Deux jours sont prévus pour l'ouverture du procès : Mme Bensouda s'exprimait la première, puis l'accusation laissera la parole aux avocats des victimes, à l'avocat de M. Ntaganda et enfin à l'accusé lui-même.
"Il ne s'agit pas du procès d'un groupe ethnique, c'est le procès d'un individu qui a profité des tensions ethniques en Ituri à des fins personnelles, pour atteindre le pouvoir et la richesse", a ajouté Mme Bensouda.
Bosco Ntaganda, 41 ans, est accusé de 13 crimes de guerre et cinq crimes contre l'humanité, dont des meurtres, pillages, attaques contre des civils, viols et esclavage sexuel.
L'accusé était chef adjoint de l'état-major général des Forces patriotiques pour la libération du Congo (FPLC), milice à prédominance Hema qui visait, selon l'accusation, les populations perçues comme appartenant aux ethnies Lendu, Bira et Nande.
Les violences ayant déchiré l'Ituri, région riche en minerais, ont coûté la vie à plus de 60.000 personnes, d'après les ONG.
M. Ntaganda est le premier accusé en droit pénal international qui doit répondre de viols et esclavage sexuel commis sur des enfants de sa propre milice.

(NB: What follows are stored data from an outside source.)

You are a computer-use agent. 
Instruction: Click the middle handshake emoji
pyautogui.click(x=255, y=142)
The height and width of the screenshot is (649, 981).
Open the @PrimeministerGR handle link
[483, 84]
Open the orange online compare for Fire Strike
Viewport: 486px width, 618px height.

"Ntaganda et sa milice ont forcé des enfants à tuer, ils les ont traités de manière cruelle et ont violé les filles", a ajouté l'adjointe de Fatou Bensouda, Nicole Samson.

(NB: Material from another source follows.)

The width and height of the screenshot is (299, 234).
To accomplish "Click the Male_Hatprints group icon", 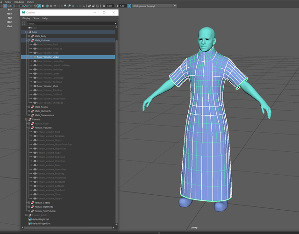I will 32,111.
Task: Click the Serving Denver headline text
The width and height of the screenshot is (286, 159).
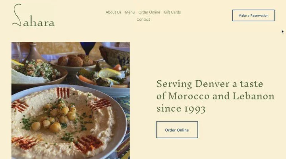Action: [x=215, y=96]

Au cours du procès, l'accusation devrait présenter plus de 8.000 documents, dont des rapports d'experts, extraits vidéo et déclarations. Plus de 70 "témoins de faits" et une dizaine d'experts témoins seront cités.
- 'non coupable' -
A l'ouverture de l'audience, Bosco Ntaganda a répété, d'une voix presque inaudible, et dans sa langue maternelle, le kinyarwanda, qu'il plaidait "non coupable de toutes les charges retenues".
L'ancien chef de guerre, qui a gardé sa fine moustache emblématique, prendra la parole lorsque son avocat, le Canadien Stéphane Bourgon, aura terminé sa déclaration liminaire, probablement jeudi.

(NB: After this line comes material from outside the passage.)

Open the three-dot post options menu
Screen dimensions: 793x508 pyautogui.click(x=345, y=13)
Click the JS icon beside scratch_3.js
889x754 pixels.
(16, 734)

M. Ntaganda "maintient son innocence face à chacune des accusations portées contre lui et il entend présenter une défense exhaustive", avait indiqué son avocat mardi: "il est impatient d'avoir une chance de se défendre".
Général dans l'armée congolaise de 2007 à 2012, Bosco Ntaganda était le fugitif le plus recherché dans la région des Grands Lacs jusqu'à ce qu'il se rende, de manière inopinée, à l'ambassade américaine de Kigali, au Rwanda, en mars 2013, pour demander son transfert à la CPI.
Du génocide des Tutsis au Rwanda (1994) à la dernière rébellion du Mouvement du 23 mars (M23) dans l'est de la RDC, cet aventurier opportuniste aura été de toutes les guerres qui ont déchiré la région, entraînant des violences inouïes sur les civils.
Grand, de corpulence moyenne, teint clair, imbu de lui-même, Ntaganda est réputé, partout où il est passé, pour avoir la "gâchette facile". Il a été surnommé "Terminator", "Maréchal" ou encore "Tango Roméo".
Les avocats des 2.149 victimes reconnues dans le cadre des procédures auront également la parole: "nos clients avaient entre 7 ans et demi et quinze ans quand ils ont été enrôlés", avait affirmé mardi l'une des avocates, Sarah Pellet. "Leur reconstruction passe par la reconnaissance des crimes qu'ils ont subis".